=== Section Start ===

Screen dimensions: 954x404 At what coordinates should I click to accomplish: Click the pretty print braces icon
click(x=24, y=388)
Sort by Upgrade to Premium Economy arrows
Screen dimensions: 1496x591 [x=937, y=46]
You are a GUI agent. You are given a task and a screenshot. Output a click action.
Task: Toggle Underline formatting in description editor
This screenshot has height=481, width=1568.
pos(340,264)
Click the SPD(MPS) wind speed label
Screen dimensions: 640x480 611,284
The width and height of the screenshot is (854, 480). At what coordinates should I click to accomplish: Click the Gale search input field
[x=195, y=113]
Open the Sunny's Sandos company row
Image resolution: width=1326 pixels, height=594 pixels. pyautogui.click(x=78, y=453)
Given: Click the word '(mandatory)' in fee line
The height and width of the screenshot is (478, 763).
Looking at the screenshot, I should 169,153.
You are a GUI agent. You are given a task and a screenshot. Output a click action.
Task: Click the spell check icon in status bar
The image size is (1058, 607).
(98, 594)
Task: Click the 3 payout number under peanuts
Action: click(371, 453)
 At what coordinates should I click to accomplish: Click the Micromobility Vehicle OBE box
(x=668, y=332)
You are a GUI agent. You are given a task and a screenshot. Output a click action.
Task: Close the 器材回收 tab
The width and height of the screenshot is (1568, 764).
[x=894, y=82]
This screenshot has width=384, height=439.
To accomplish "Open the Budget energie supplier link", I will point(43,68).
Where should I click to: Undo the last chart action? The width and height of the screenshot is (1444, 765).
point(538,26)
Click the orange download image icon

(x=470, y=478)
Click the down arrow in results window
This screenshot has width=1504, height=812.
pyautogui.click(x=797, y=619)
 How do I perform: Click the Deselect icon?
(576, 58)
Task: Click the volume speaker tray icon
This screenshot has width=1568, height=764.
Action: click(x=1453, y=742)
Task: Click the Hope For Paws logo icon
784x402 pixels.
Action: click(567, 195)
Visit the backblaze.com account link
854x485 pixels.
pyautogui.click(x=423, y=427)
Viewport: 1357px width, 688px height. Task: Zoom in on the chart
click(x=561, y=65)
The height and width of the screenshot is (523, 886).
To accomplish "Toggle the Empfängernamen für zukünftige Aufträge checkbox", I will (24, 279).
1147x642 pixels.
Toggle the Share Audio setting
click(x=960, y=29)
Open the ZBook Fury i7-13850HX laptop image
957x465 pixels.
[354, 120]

=== Section End ===

Please retype the entries above in full, exactly as they stand.

Screen dimensions: 954x404 At what coordinates should I click to accomplish: Click the pretty print braces icon
click(x=24, y=388)
Sort by Upgrade to Premium Economy arrows
Screen dimensions: 1496x591 [x=937, y=46]
You are a GUI agent. You are given a task and a screenshot. Output a click action.
Task: Toggle Underline formatting in description editor
This screenshot has height=481, width=1568.
pos(340,264)
Click the SPD(MPS) wind speed label
Screen dimensions: 640x480 611,284
The width and height of the screenshot is (854, 480). At what coordinates should I click to accomplish: Click the Gale search input field
[x=195, y=113]
Open the Sunny's Sandos company row
Image resolution: width=1326 pixels, height=594 pixels. pyautogui.click(x=78, y=453)
Given: Click the word '(mandatory)' in fee line
The height and width of the screenshot is (478, 763).
Looking at the screenshot, I should 169,153.
You are a GUI agent. You are given a task and a screenshot. Output a click action.
Task: Click the spell check icon in status bar
The image size is (1058, 607).
(98, 594)
Task: Click the 3 payout number under peanuts
Action: click(371, 453)
 At what coordinates should I click to accomplish: Click the Micromobility Vehicle OBE box
(x=668, y=332)
You are a GUI agent. You are given a task and a screenshot. Output a click action.
Task: Close the 器材回收 tab
The width and height of the screenshot is (1568, 764).
[x=894, y=82]
This screenshot has width=384, height=439.
To accomplish "Open the Budget energie supplier link", I will point(43,68).
Where should I click to: Undo the last chart action? The width and height of the screenshot is (1444, 765).
point(538,26)
Click the orange download image icon

(x=470, y=478)
Click the down arrow in results window
This screenshot has width=1504, height=812.
pyautogui.click(x=797, y=619)
 How do I perform: Click the Deselect icon?
(576, 58)
Task: Click the volume speaker tray icon
This screenshot has width=1568, height=764.
Action: click(x=1453, y=742)
Task: Click the Hope For Paws logo icon
784x402 pixels.
Action: click(567, 195)
Visit the backblaze.com account link
854x485 pixels.
pyautogui.click(x=423, y=427)
Viewport: 1357px width, 688px height. Task: Zoom in on the chart
click(x=561, y=65)
The height and width of the screenshot is (523, 886).
To accomplish "Toggle the Empfängernamen für zukünftige Aufträge checkbox", I will (24, 279).
1147x642 pixels.
Toggle the Share Audio setting
click(x=960, y=29)
Open the ZBook Fury i7-13850HX laptop image
957x465 pixels.
[354, 120]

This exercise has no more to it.